● DATA EXCERPTS

╭──

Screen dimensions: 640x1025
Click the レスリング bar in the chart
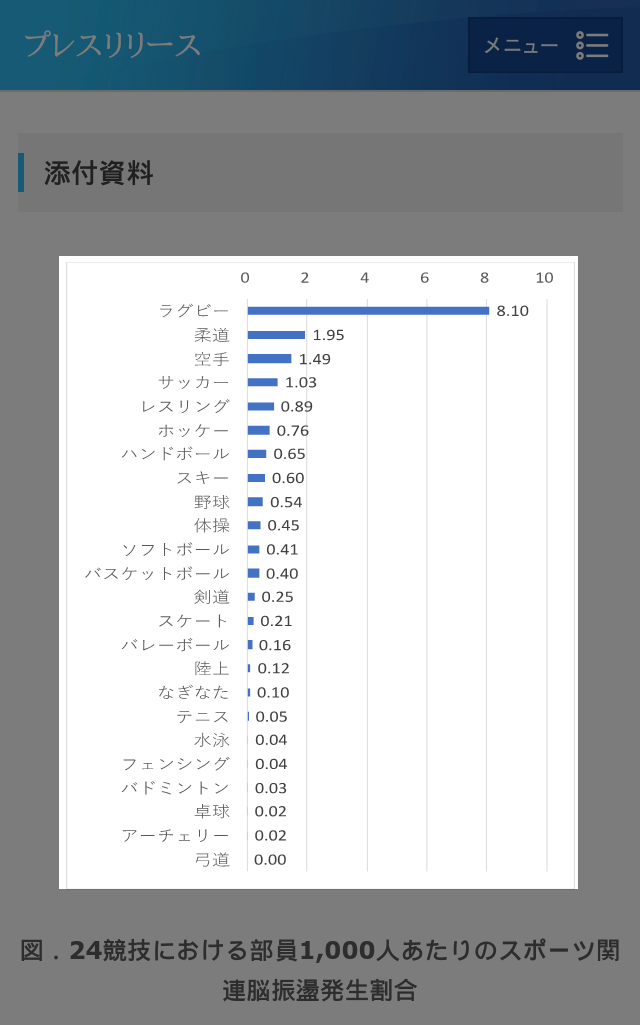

╰──
╭──

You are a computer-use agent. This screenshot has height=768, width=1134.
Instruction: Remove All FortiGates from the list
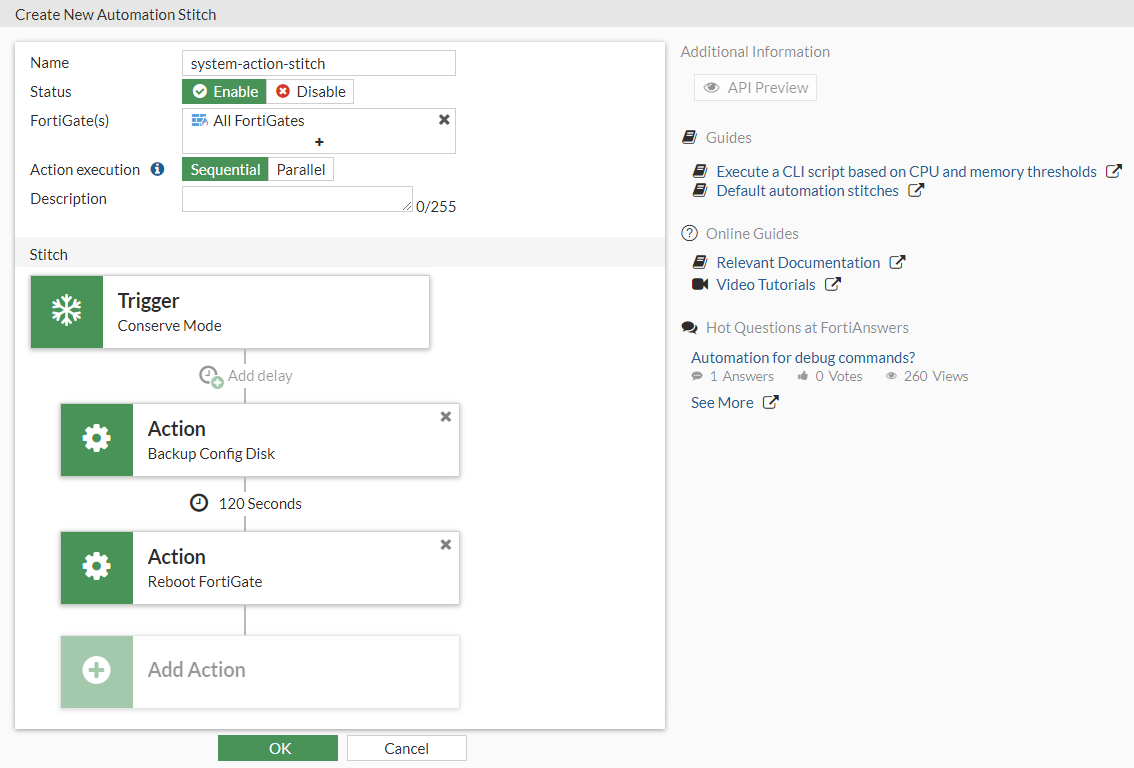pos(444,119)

╰──
╭──

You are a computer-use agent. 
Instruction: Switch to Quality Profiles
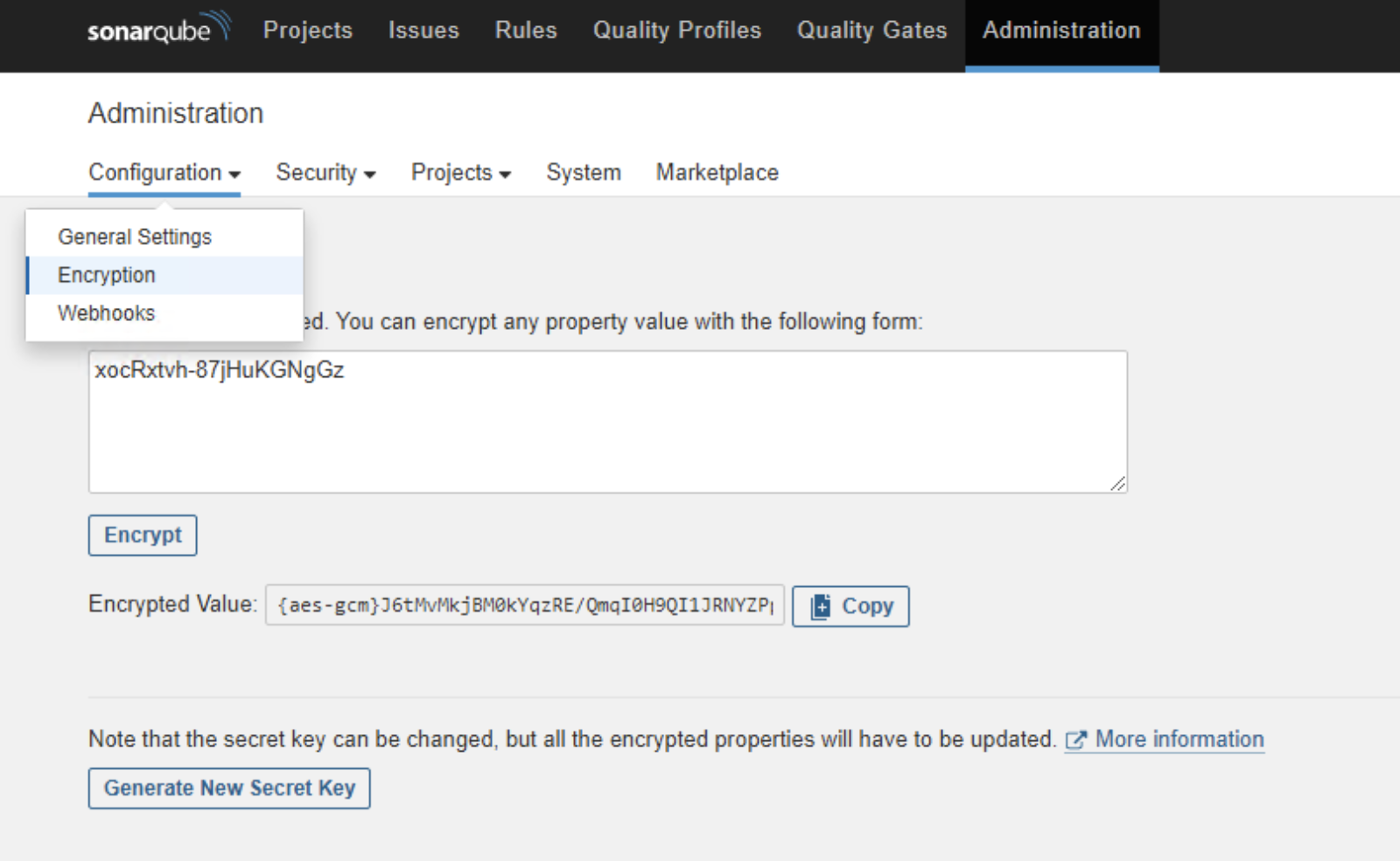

╰──

● TASK BRIEF
Reprint exactly the lines above that start at the one with "Screen dimensions: 640x1025" and end at the one with "Click the レスリング bar in the chart", keeping both and adding none.

● ANSWER FOR THIS EXERCISE
Screen dimensions: 640x1025
Click the レスリング bar in the chart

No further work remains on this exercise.